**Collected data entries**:

━━━

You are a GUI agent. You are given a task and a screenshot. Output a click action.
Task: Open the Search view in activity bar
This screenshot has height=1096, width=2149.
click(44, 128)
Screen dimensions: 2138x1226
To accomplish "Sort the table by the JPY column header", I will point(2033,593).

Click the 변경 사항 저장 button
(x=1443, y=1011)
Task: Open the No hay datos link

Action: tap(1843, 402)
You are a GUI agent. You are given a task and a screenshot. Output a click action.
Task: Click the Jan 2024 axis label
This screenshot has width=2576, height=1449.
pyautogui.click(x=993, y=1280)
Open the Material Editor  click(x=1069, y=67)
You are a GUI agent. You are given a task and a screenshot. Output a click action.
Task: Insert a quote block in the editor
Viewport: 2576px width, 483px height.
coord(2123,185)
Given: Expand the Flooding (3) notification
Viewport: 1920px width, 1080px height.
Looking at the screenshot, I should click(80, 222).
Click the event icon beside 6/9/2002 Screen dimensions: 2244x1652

━━━

**Exercise brief**:
Give back the lines of the data exactly as they are written, from the first line through the line containing "Screen dimensions: 2138x1226".

**Response for this exercise**:
You are a GUI agent. You are given a task and a screenshot. Output a click action.
Task: Open the Search view in activity bar
This screenshot has height=1096, width=2149.
click(44, 128)
Screen dimensions: 2138x1226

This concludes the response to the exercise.